EXTRAIT DU DOCUMENT ▸
◆ ◆ ◆

Il résulte de l'article L. 411-1 du code de la sécurité sociale que constitue un accident du travail un événement ou une série d'événements survenus à des dates certaines par le fait ou à l'occasion du travail, dont il est résulté une lésion corporelle ou psychologique, quelle que soit la date d'apparition de celle-ci.

La preuve de la matérialité d'un accident survenu au temps et au lieu de travail ne peut résulter des seules allégations du salarié.

Mme [B] a déposé plainte contre M. [N] le 24 janvier 2017. Elle explique que le samedi, l'infirmière Mme [X] lui a tendu son téléphone en lui disant que M. [N] était furieux parce qu'elle n'avait pas répondu à son appel ; que celui-ci hurlait en l'accusant de le faire exprès pour faire fermer la clinique ; qu'il est ensuite venu dans l'établissement pour faire une échographie parce qu'elle n'avait pas voulu réaliser l'acte elle-même, en hurlant que c'était lui le chef et qu'il fallait faire ce qu'il disait, en avançant vers elle et en donnant un coup de pied dans un tabouret ; qu'il a fermé violemment les portes des salles d'accouchement et a voulu faire l'inspection des salles de naissance ; qu'en entendant les hurlements, Mme [U] est arrivée. Mme [B] explique avoir ensuite pris le tabouret pour le placer près de la fenêtre et avoir menacé le médecin de sauter s'il ne se calmait pas. Elle indique avoir terminé son service complètement chamboulée et précise qu'il existe des tensions régulières du fait de l'attitude du médecin.

Mme [B] a confirmé à l'agent enquêteur de la caisse le déroulement des faits du 22 janvier 2017 ajoutant que la posture du médecin était très menaçante et qu'il vociférait des propos dépourvus de sens pendant qu'il lançait les dossiers et tapait du poing sur la table. Mme [U] a été entendue par l'agent le 16 mai 2017, alors qu'elle était déjà retraitée. Elle lui a indiqué que le week-end des 21 et 22 janvier avait été très chargé en activité et que le médecin avait commencé à s'énerver parce que sa collègue n'avait pas répondu au téléphone. Elle a confirmé avoir entendu des cris vers 15 heures, être allée voir ce qui se passait et avoir vu le médecin en train de hurler sur sa collègue lui indiquant qu'elle n'était qu'une bonne à rien. Elle a précisé qu'il était à cran, lançait des dossiers en l'air et n'avait pas un discours professionnel, qu'il est ensuite reparti en claquant les portes, ajoutant que si effectivement le tabouret n'était pas à sa place, elle n'avait pas été témoin de la cause de ce déplacement. Elle a ensuite précisé qu'il arrivait ponctuellement au médecin de « péter les plombs comme cela » et qu'après cela passait vite, déclarant qu'elle avait également été en arrêt de maladie à la suite de cette altercation.

◆ ◆ ◆

LISTE DES TÂCHES ▸
• A. Reproduisez, dans l'extrait sur l'accident du travail, tout ce qui va de « Il résulte de » jusqu'à « allégations du salarié. ».
• B. Poursuivez, s'il vous plaît, le texte sur l'accident du travail à partir de sa dernière phrase.

Entrées de données enregistrées
◆ ◆ ◆

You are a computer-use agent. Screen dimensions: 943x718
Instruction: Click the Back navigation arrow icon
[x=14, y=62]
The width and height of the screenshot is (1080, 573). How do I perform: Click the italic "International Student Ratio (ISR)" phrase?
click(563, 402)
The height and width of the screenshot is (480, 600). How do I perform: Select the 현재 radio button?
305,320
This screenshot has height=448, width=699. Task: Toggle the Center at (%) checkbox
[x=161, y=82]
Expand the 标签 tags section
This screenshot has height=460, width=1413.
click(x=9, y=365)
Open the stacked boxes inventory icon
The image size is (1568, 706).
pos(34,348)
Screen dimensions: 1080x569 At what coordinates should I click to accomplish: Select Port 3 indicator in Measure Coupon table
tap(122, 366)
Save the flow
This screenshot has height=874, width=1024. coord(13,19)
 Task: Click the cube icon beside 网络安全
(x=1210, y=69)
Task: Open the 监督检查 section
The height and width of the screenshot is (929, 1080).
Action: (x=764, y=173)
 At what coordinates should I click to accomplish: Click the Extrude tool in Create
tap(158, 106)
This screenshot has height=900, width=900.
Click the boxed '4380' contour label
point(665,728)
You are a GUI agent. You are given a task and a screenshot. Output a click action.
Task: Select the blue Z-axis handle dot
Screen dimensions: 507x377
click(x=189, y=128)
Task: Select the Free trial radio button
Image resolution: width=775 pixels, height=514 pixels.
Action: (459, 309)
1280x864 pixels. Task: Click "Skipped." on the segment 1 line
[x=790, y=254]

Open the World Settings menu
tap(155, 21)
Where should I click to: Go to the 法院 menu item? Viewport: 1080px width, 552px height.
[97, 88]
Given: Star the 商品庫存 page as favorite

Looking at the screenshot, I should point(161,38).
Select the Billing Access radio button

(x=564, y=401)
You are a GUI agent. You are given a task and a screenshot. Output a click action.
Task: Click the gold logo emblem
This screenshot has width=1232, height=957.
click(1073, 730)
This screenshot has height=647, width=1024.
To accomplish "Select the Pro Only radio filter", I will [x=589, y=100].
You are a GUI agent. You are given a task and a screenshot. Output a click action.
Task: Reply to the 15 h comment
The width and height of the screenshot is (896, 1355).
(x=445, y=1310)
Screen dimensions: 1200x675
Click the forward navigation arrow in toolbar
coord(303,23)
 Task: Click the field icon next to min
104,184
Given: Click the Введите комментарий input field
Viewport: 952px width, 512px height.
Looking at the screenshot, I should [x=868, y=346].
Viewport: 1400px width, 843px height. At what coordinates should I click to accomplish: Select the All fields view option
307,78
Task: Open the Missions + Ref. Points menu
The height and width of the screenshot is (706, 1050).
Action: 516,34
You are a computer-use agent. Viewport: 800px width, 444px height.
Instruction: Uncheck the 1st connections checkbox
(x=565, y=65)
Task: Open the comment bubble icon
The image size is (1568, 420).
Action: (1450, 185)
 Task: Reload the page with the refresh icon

◆ ◆ ◆

RÉPONSES ▸
• A.
Il résulte de l'article L. 411-1 du code de la sécurité sociale que constitue un accident du travail un événement ou une série d'événements survenus à des dates certaines par le fait ou à l'occasion du travail, dont il est résulté une lésion corporelle ou psychologique, quelle que soit la date d'apparition de celle-ci.

La preuve de la matérialité d'un accident survenu au temps et au lieu de travail ne peut résulter des seules allégations du salarié.

• B.
M. [N] a décrit les faits à l'agent enquêteur de la caisse comme une simple demande d'explication à l'absence de réponse au téléphone et au fait de ne pas avoir complété les dossiers le matin alors que l'activité avait été réduite, évoquant une relation ancienne et amicale entre lui et la salariée qui, selon lui, n'était pas toujours appréciée par ses collègues qu'elle prenait de haut et qui la jugeait instable émotionnellement. Selon le médecin, Mme [B] n'avait pas apprécié d'avoir été prise en faute devant ses collègues et aucun salarié n'avait été présent au moment de leur conversation qui n'avait duré qu'à peine cinq minutes.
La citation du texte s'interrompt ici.